Extracted entries:
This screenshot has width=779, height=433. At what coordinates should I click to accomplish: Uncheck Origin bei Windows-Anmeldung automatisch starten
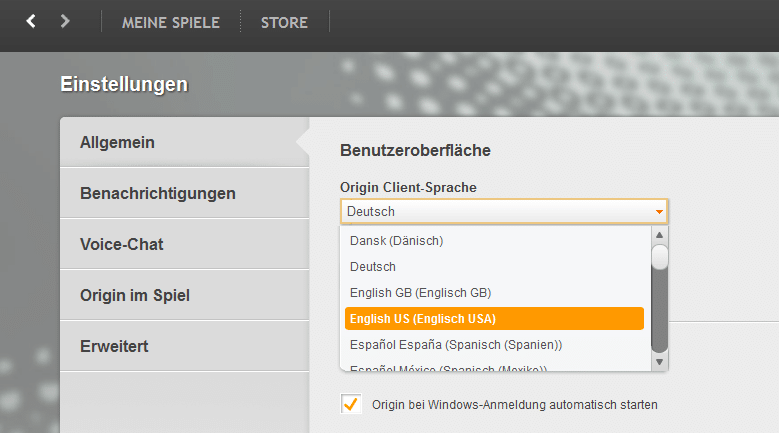tap(351, 404)
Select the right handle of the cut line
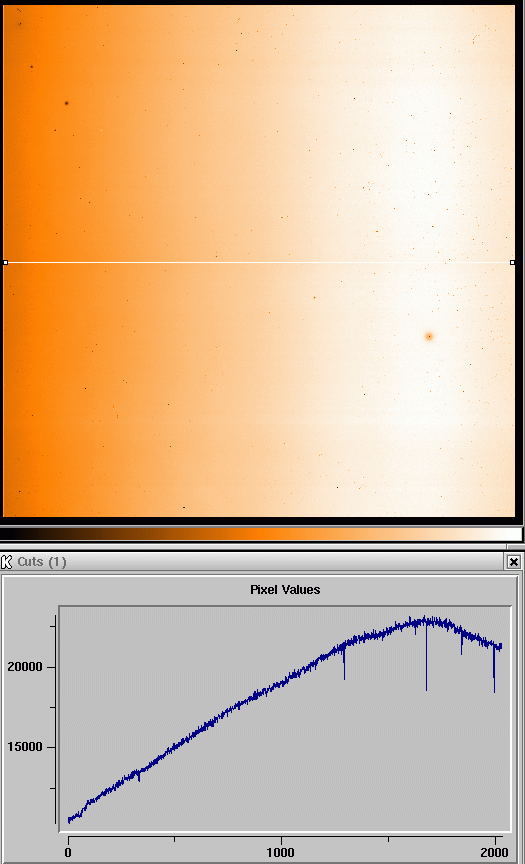The height and width of the screenshot is (864, 525). point(512,263)
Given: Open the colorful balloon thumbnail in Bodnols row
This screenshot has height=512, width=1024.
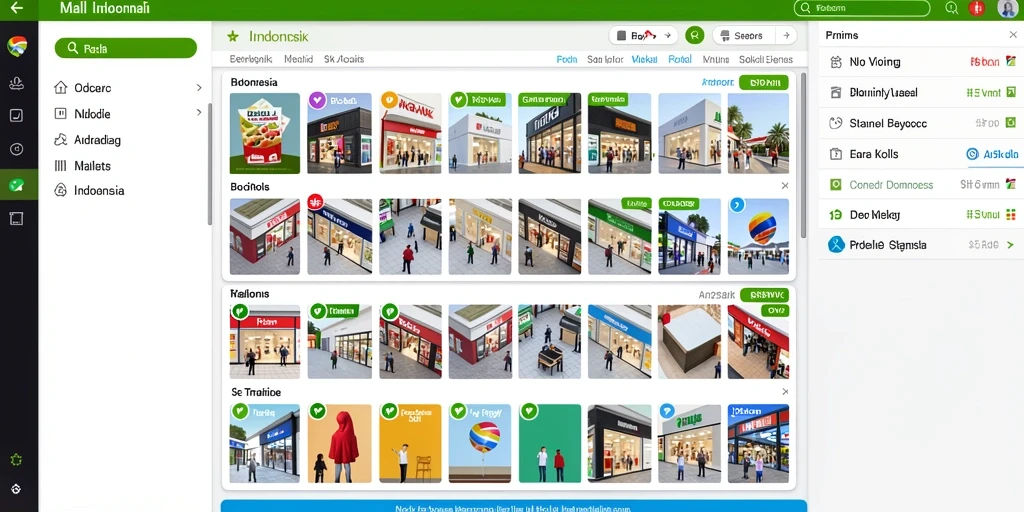Looking at the screenshot, I should coord(758,236).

Required action: Take the line containing "Select the right handle of the cut line" and every line after it to the end of the records, and restate them verbatim, with no pictures.

Exercise answer:
Select the right handle of the cut line
The height and width of the screenshot is (864, 525). point(512,263)
Given: Open the colorful balloon thumbnail in Bodnols row
This screenshot has height=512, width=1024.
Looking at the screenshot, I should coord(758,236).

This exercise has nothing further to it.